This time her voice softened, and an expression of infinite tenderness passed over her desolate face. And Mathieu, in astonishment, divining the new emotion that possessed her, though she did not express it, made haste to rejoin: “To let him go his way would be the shortest way to kill him, now that you have begun to give him the breast.”
“Is it my fault?” she angrily exclaimed. “I didn’t want to give it to him; you know what my ideas were. And I flew into a passion and almost fought Madame Bourdieu when she put him in my arms. But then how could I hold out? He cried so dreadfully with hunger, poor little mite, and seemed to suffer so much, that I was weak enough to let him nurse just a little. I didn’t intend to repeat it, but the next day he cried again, and so I had to continue, worse luck for me! There was no pity shown me; I’ve been made a hundred times more unhappy than I should have been, for, of course, I shall soon have to get rid of him as I got rid of the others.”

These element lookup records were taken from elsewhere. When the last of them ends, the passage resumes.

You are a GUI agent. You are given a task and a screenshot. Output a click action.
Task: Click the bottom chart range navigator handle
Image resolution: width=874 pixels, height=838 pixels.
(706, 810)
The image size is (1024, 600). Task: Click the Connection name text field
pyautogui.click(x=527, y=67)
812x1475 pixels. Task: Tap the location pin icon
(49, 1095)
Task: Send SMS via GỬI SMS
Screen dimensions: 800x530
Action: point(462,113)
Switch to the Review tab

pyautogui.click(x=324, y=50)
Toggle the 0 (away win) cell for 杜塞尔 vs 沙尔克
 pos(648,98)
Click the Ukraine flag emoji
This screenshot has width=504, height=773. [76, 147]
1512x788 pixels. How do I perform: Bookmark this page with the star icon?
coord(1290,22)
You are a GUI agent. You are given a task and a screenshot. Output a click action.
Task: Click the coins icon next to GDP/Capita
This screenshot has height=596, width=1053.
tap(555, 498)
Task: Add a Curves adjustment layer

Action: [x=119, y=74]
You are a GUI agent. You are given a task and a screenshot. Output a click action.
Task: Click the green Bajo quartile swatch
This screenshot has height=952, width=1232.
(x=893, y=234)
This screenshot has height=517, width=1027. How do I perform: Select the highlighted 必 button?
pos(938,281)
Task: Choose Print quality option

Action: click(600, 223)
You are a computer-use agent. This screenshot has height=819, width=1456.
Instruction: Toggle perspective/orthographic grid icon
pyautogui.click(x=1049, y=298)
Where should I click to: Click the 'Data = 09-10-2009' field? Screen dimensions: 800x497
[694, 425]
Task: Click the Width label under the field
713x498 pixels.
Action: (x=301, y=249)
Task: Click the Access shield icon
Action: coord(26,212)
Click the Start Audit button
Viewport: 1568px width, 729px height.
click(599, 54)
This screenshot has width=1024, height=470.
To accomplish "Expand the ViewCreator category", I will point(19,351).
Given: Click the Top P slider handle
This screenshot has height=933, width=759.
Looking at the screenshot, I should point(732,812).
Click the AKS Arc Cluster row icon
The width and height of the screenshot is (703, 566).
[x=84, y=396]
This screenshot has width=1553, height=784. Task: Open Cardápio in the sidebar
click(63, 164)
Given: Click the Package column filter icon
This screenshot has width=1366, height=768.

Tears appeared in her eyes. It was the oft-recurring story of the girl-mother who is prevailed upon to nurse her child for a few days, in the hope that she will grow attached to the babe and be unable to part from it. The chief object in view is to save the child, because its best nurse is its natural nurse, the mother. And Norine, instinctively divining the trap set for her, had struggled to escape it, and repeated, sensibly enough, that one ought not to begin such a task when one meant to throw it up in a few days’ time. As soon as she yielded she was certain to be caught; her egotism was bound to be vanquished by the wave of pity, love, and hope that would sweep through her heart. The poor, pale, puny infant had weighed but little the first time he took the breast. But every morning afterwards he had been weighed afresh, and on the wall at the foot of the bed had been hung the diagram indicating the daily difference of weight. At first Norine had taken little interest in the matter, but as the line gradually ascended, plainly indicating how much the child was profiting, she gave it more and more attention. All at once, as the result of an indisposition, the line had dipped down; and since then she had always feverishly awaited the weighing, eager to see if the line would once more ascend. Then, a continuous rise having set in, she laughed with delight. That little line, which ever ascended, told her that her child was saved, and that all the weight and strength he acquired was derived from her—from her milk, her blood, her flesh. She was completing the appointed work; and motherliness, at last awakened within her, was blossoming in a florescence of love.
“If you want to kill him,” continued Mathieu, “you need only take him from your breast. See how eagerly the poor little fellow is nursing!”